Just definitely refused minimum sum of twelve hundred pounds. Jake
. Then I went to the Reine Blanche and ordered a pernod, which although it is not the cheapest of
apéritifs
is the one with the highest alcohol content. I felt very slightly better.
I sat there for a long time. At first I kept thinking about the money. I brooded on every aspect of it. I turned it into francs. I turned it into dollars. I shifted it around from one European capital to another. I invested it avariciously at high rates of interest. I spent it riotously on
château
wines and
château
women. I bought the very latest make of Aston Martin. I rented a flat overlooking Hyde Park and filled it with works of the lesser-known Dutch masters. I lay on a striped divan beside a pale-green telephone while the princes of the film world poured fawning, supplication, and praise along the wire. The exquisite star, the idol of three continents, who lay like a panther at my feet, poured me out another glass of champagne. ‘It's H. K.,' I murmured to her, putting my hand over the mouthpiece ; ‘what a perfect bore!' I tossed her an orchid which lay on the table; and clasping my body with her sinuous hands she began to pull herself up to lie beside me, as I told H. K. that I was in conference and that if he would contact my secretary in a day or two no doubt a meeting might be arranged.

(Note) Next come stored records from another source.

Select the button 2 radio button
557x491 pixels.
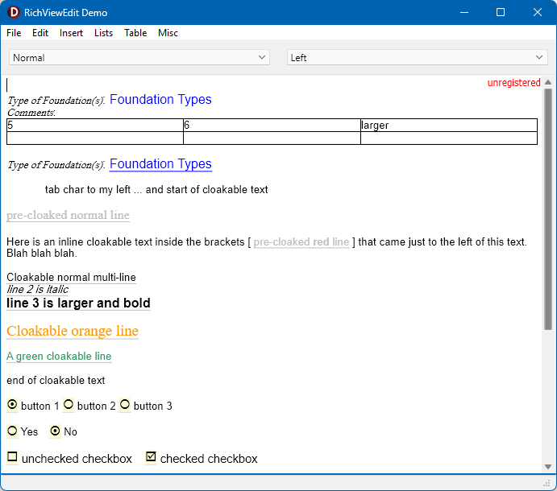pyautogui.click(x=69, y=404)
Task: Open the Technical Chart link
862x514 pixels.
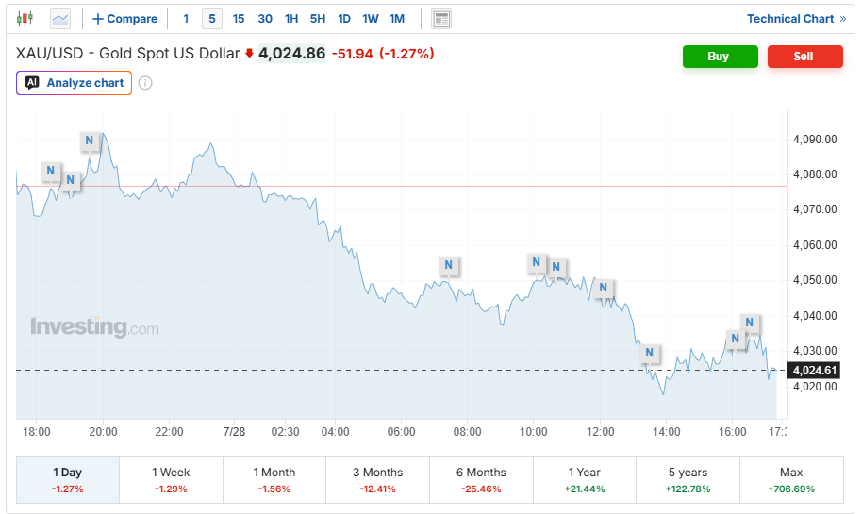Action: (796, 19)
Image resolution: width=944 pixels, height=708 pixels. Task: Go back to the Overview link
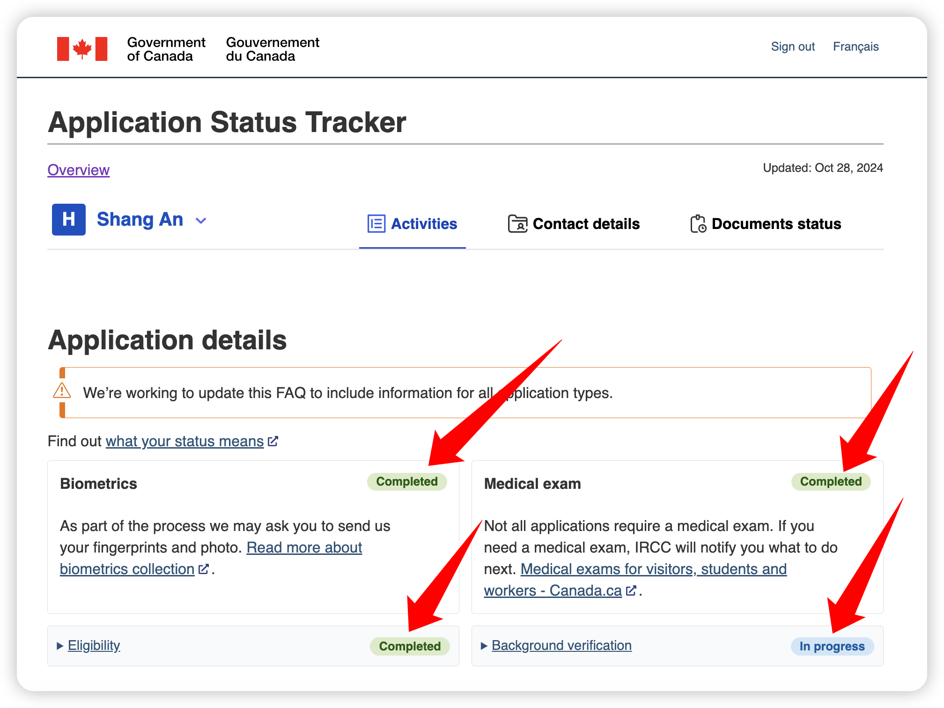pyautogui.click(x=79, y=170)
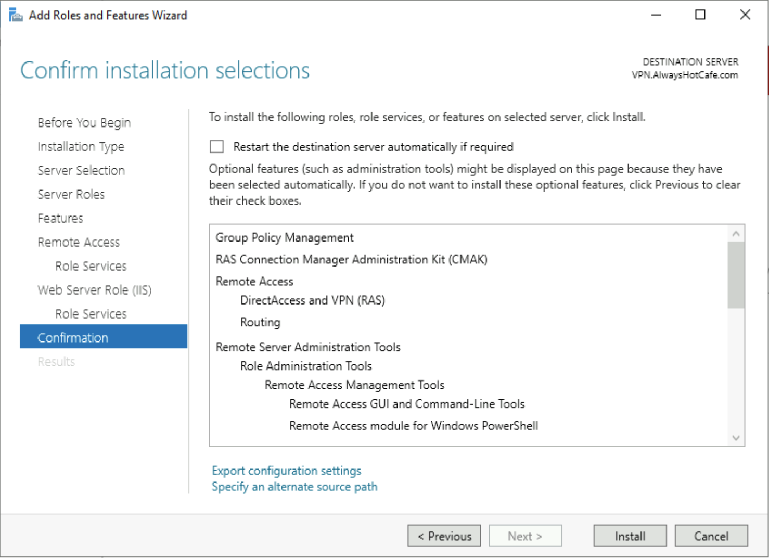
Task: Open Web Server Role (IIS) page
Action: point(94,290)
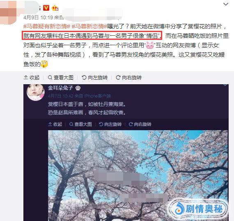
Task: Open the #马蓉新恋情# hashtag link
Action: pos(89,26)
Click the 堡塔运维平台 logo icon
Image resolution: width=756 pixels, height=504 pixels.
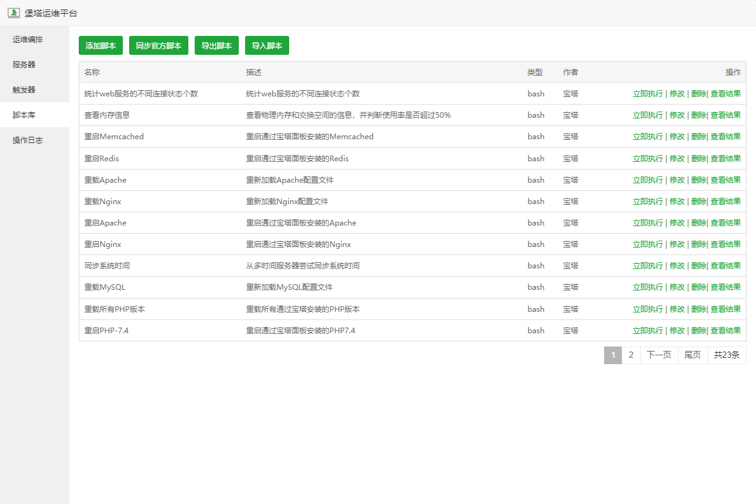tap(14, 13)
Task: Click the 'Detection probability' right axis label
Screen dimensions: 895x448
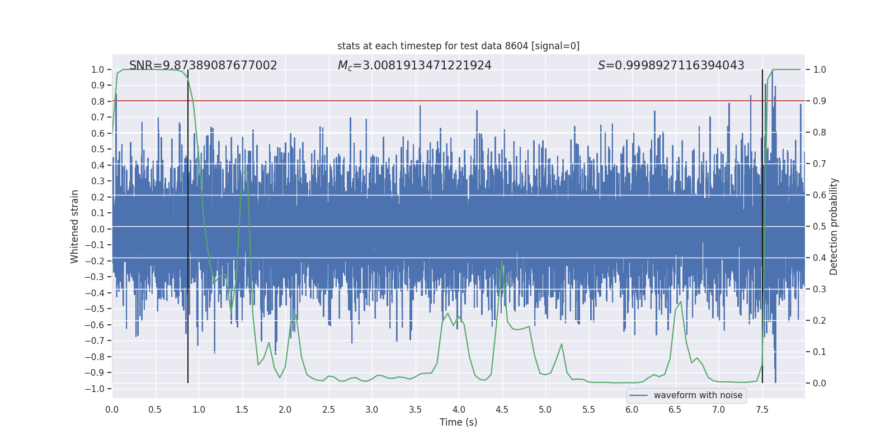Action: pos(834,226)
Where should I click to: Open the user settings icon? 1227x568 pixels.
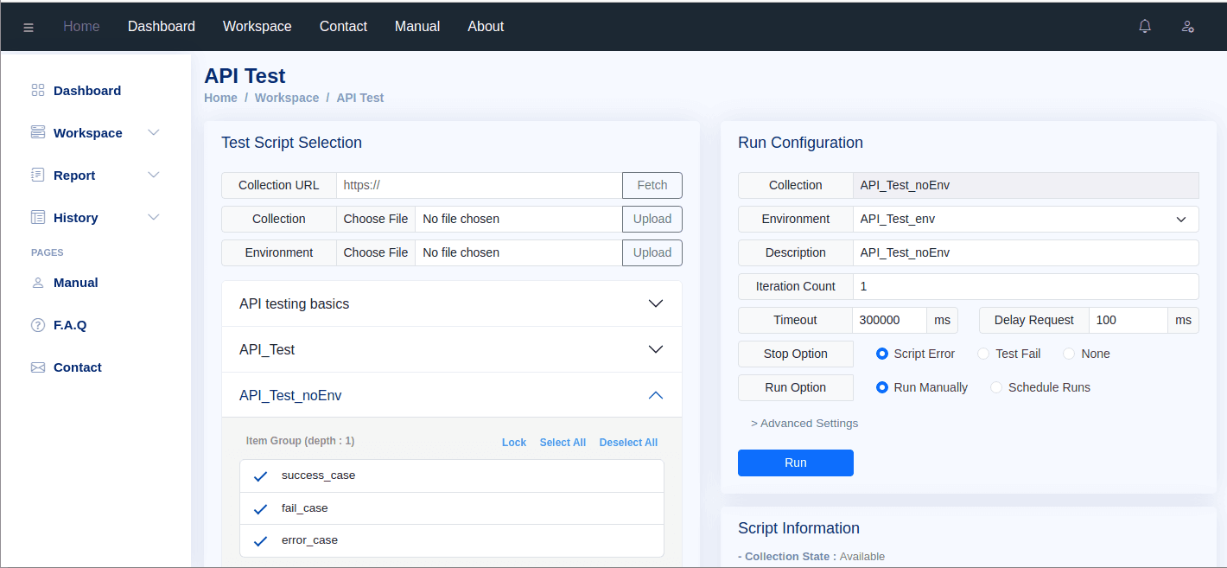click(1188, 27)
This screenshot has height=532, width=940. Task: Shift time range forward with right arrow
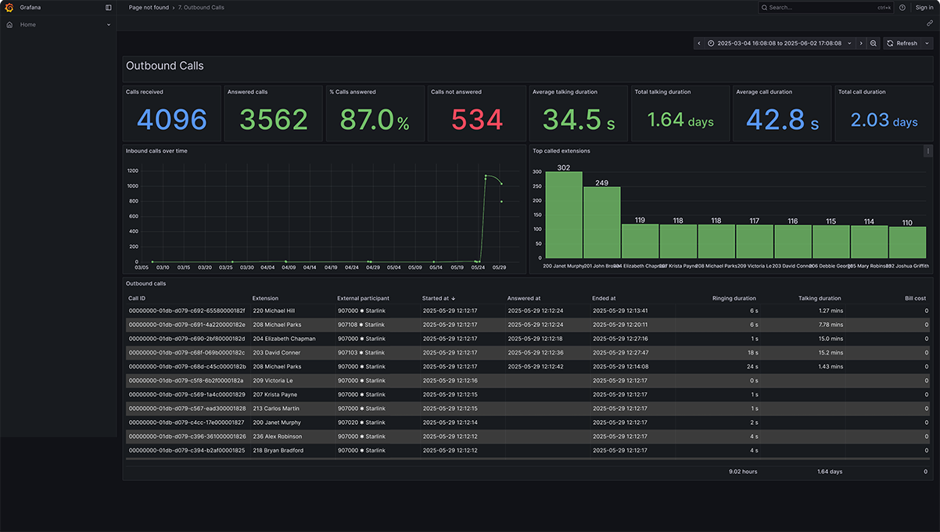point(861,44)
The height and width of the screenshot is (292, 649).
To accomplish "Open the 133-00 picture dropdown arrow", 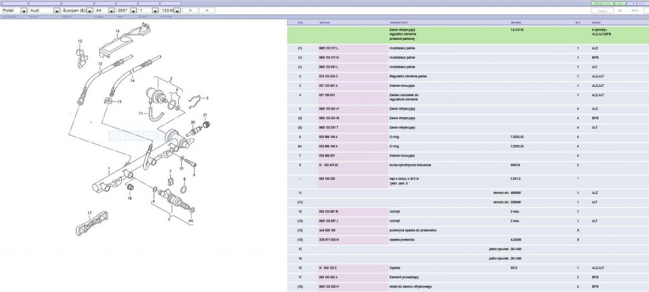I will click(177, 10).
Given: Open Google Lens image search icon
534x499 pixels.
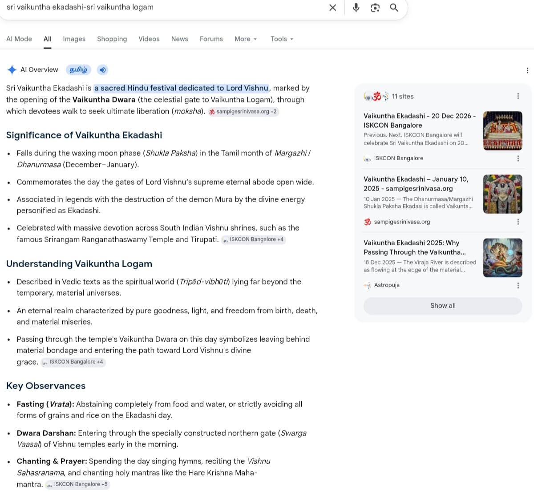Looking at the screenshot, I should (375, 8).
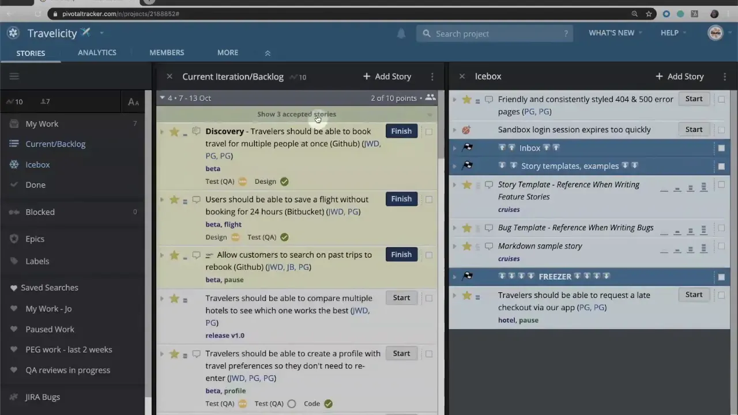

When I was tired of this I began to think about Madge, and to wonder who it was who had installed her in the Hotel Prince de Clèves and whose unseen presence had hovered in the background of our interview. Was it the man who had owned ships or something in Indo-China? I pictured him, white-haired and heavy, battered by winds and stained by the oriental sun, with power and intelligence breaking through the lines of his face of an old Frenchman who had seen, in his tune, many things. I liked him. He was wealthy beyond the dreams of avarice. The years which had passed since he had pursued money with passion could now be counted by the score. He had had his fill of money: he had loved it, struggled with it, suffered for it and made others suffer; he had bathed in it until it had filled his head and eyes with gold; finally he had tired of it, and cast it from him fortune by fortune. But money will never leave a man who has endured enough for its sake. He had become weary, he had consented. He lived with it now as with an aged wife. He was come back to France, tired and detached, with the detachment of one who has gratified every wish and found every gratification equally transitory. He would watch with a gentle indifference the launching of his film company, in a scene where every actor except himself was driven mad by the smell of money.
Or perhaps Madge's protector was some shrewd Englishman: a middle-aged man, I pictured him, with long experience of the film business. Perhaps a failed director who had turned his artistic talents into the business side of the industry, consoling himself by making money for the loss of a vision of beauty which would nevertheless haunt him all his life, and make him short-tempered whenever he came near the set and saw other men struggling with the problems which had given him ecstasy at twenty-five, and sleepless nights at thirty, and finally brought him to despair. Where had Madge met him? Possibly at one of those parties of ‘film people' which Sammy had said that Madge frequented on the occasion when he had warned me that not letting them out of your sight was the only way.